How will the money flow into PCNs?

Now we have confirmation that the vast majority of practices (99.5% according to NHSE) have signed network agreements and are therefore part of a PCN, it is timely to see how the money will flow. The promise is for a lot of new funding that will help transform General Practice – NHS England has calculated that by 2023/24 a typical network covering 50,000 people will receive up to £1.47m via the network contract. Are there catches though? And what does it mean for individual practices?

What is the money for?

The new funding is tied closely into delivery of the goals set out in the NHS long term plan and this will involve moving more services and treatments for patients into a primary care setting and a lot of these services will fall under the auspices of GPs. PCNs will have responsibility for delivering seven national service specifications set out in the contract, namely:


• Structured medicines review and optimisation (2020/1).
• Enhanced health in care homes (2020/1).
• Anticipatory care (2020/1).
• Personalised care (2020/1).
• Supporting early cancer diagnosis (2020/1).
• Cardiovascular disease prevention and diagnosis (2021/2).
• Tackling neighbourhood inequalities (2021/2).


We will return to consider these in more detail but for now it should be obvious to GPs that this is not a give-away and NHSE is looking for its pound of flesh. Full details of the seven service requirements are yet to be published, but PCNs will be expected to deliver against an agreed set of ‘standard national processes, metrics and expected quantified benefits for patients’. The devil will be in the detail no doubt. For the current year, formation of PCNs is the goal but 5 of the 7 services will be commissioned from 2020/1. Time to make ready and get as much of the detail as possible.

In order to give GPs a chance to provide these new services, there is an acceptance that new staff will likely be required and hence the Additional Roles Reimbursement Scheme which is supposed to help pay for 5 new roles:


• Clinical pharmacists;
• Social prescribing link workers;
• Physician associates;
• First contact physiotherapists;
• First contact community paramedics.


Again we will return to discuss these roles in more detail but for now suffice to say that this is a reimbursement scheme and not money up front and the reimbursement level is not set at 100% of costs (apart from social prescribing roles) so technically these roles will be a cost to GPs.


The money

£1.8bn of the extra £2.8bn promised additional funding for general practice will flow through the Network Contract over 5 years. Once again, the devil is in the detail; money will increasingly flow to the PCN and not practices:

 Practice                                                  PCN
 £1.76    Network Participation           £0.51  CD Role
-£1.90   Extended Hours                     £1.50  Core PCN

                                                             £1.45   Extended Hours

-£0.14    Total                                      £3.46  Total

This is fairly simple arithmetic, but the point is worth making. Practice income will go down. Note the comments above about the ARRS monies as well; those PCNs that choose to employ extra staff will have to decide which practice acts as the employer and technically this practice will see another deficit (because the reimbursement level is not a universal 100%). How the difference will be made up has not been dealt with and could prove a tricky issue in the early days of PCN formation.

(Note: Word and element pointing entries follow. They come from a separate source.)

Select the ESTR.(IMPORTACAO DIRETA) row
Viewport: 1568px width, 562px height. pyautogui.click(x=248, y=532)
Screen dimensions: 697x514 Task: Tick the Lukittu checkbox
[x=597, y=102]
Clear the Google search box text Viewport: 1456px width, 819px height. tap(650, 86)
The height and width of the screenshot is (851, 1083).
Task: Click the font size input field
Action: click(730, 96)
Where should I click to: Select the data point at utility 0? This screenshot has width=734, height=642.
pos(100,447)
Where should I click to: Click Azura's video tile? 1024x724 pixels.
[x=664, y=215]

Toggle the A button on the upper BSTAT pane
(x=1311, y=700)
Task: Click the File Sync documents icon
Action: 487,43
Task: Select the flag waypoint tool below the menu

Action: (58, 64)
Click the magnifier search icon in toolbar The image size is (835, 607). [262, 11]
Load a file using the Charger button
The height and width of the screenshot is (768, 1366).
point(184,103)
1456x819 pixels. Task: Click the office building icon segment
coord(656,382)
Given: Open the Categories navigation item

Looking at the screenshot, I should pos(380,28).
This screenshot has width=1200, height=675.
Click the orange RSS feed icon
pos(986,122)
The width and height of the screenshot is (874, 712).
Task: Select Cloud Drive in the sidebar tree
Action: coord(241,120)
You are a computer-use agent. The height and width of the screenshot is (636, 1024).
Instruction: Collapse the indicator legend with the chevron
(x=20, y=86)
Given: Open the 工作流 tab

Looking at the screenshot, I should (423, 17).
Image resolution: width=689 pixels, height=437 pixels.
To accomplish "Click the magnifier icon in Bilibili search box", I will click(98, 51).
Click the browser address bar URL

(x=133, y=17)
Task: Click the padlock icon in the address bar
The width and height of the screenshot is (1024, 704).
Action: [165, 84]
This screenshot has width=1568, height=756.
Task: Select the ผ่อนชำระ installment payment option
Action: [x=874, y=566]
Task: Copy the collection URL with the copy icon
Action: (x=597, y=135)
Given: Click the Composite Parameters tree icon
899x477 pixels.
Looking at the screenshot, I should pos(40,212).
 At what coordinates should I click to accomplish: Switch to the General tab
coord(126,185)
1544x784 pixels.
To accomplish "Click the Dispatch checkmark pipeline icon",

The conclusion is that GPs should not assume that, having joined a PCN as mandated, money will now flow to them directly. Increasingly the money will flow directly to the PCN and this means that GPs will need to have arrangements in place for both managing this and for governance purposes. While it I true that practices in England have increased the level of collaboration in recent years, this really is something new. The stakes have been raised because co-operation no longer relies on simple goodwill and instead has a significant monetary component. The new services will further test the level of co-operation because they will need to be provided collectively if they are going to operate efficiently. If this is the ‘storming and norming’ phase, then there is much to be done.